Beer in Prague, 1958

Detail of 1958 Prague transit map.

Among the various piles of crap useful things that we hoard collect, there’s an ever-growing stack of old tourist guidebooks, including a 1958 guide to Prague, from the Czechoslovakian state tourism board. Here’s an abridged version of the section that caught our eye this weekend.
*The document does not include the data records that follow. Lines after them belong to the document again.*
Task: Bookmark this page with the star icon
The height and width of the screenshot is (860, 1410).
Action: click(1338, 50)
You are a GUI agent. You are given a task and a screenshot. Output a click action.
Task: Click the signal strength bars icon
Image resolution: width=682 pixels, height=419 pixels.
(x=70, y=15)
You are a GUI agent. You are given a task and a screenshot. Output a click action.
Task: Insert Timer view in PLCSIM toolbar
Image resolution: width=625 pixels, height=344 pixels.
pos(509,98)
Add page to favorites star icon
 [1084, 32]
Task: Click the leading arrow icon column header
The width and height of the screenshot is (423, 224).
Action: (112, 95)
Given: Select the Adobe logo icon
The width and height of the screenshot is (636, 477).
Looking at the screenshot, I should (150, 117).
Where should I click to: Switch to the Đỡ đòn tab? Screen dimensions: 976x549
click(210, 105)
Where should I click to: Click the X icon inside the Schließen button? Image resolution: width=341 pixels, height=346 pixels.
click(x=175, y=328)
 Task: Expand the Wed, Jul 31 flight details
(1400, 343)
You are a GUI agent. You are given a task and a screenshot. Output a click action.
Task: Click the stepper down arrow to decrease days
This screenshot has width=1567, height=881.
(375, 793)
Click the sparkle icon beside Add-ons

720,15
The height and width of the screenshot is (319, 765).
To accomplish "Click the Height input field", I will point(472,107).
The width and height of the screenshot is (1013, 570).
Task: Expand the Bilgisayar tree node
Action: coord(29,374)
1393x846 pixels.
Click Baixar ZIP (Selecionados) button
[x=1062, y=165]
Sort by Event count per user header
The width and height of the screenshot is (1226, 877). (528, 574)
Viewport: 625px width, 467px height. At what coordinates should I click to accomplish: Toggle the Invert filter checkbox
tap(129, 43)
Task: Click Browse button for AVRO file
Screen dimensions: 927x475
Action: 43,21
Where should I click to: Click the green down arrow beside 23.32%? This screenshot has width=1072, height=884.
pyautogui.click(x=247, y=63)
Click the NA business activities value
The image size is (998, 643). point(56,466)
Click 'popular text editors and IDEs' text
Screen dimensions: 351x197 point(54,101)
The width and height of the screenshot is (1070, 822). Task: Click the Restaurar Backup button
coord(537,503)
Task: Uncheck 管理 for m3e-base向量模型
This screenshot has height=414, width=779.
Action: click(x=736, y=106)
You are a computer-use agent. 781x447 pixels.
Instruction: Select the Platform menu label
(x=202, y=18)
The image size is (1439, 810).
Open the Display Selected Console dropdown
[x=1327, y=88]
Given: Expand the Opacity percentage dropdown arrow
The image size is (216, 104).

Prague Breweries and Beer-houses

And still our acquaintance with Old Prague would not be complete if we did not visit the places where the citizens of Prague used to go to quaff a tankard of foaming ale or a glass of wine. Innumerable are the beer and wine taverns in Prague. Many of them are of ancient standing. Of the old breweries (of which there were for instance in Dlouhá ulice alone no less than twelve) only two still survive. The older of these is the brewery “u Tomáše”, in the Malá Strana. Today nobody could count how many barrels of excellent black beer have been drunk here since the time of Charles IV, when the Augustinian monks brewed their first hops.

[…]

The counterpart to the St Thomas Brewery is the brewery on the New Town side of the river, “U Fleků”, of which we first hear in the 15th century. More perhaps than any other beer-house in Prague, “U Fleků” lives in Czech literature and has become immortal as the bohéme who frequented it at the turn of the century.

[…]

We must only add that in Prague there are several modern breweries, of which the largest is the Smíchov Staropramen — which takes us unto Prague of the middle of the 20th century where, in an up-to-date alchemist’s kitchen, hops and malts are converted into beer, the traditional Czech beverage.

And so, let’s raise our bedewed and froth-topped glasses and drink to this city that also provides so well for man’s material wants!

6 replies on “Beer in Prague, 1958”

If I remember well, U Tomaše wasn’t brewing anymore by 1958, I think stopped brewing in 1952, though when I moved here in 2002 the old beerhall was still working and serving a black lager (unfortunately, I never went in, the beer was quite expensive).

I vaguely recall reading somewhat that the black beer being drunk at U Tomaše after they finished brewing operations was Branik. Not sure where I read that but I am fairly sure it is true.

Speaking of beer halls, do you ever have the pleasure of Radegast, just round the corner from Tyn?

That one has closed, too, unfortunately… (though given that it was the kind of place that would charge foreigners a 40CZK surcharge for salt, then, perhaps is not that unfortunate).

I am not sure if this was still going on when you moved to Prague, but there used to be pubs that listed 2 prices, one in numbers and a second, lower, price in words for those who could read Czech. I also know plenty of pubs, probably still doing this, where if you ordered in Czech or Slovak you got the regular desitka, in any other language you got whatever was the premium beer – I wonder how many foreigners dodged the bullet of Gambrinus by being given Pilsner Urquell by unscrupulous barmen?

There are still pubs around town that will add a 10% service charge to anyone who doesn’t speak Czech and I’m sure there are still some that will put Gambrinus in a PU glass and charge accordingly (to the brand on the glass, that is).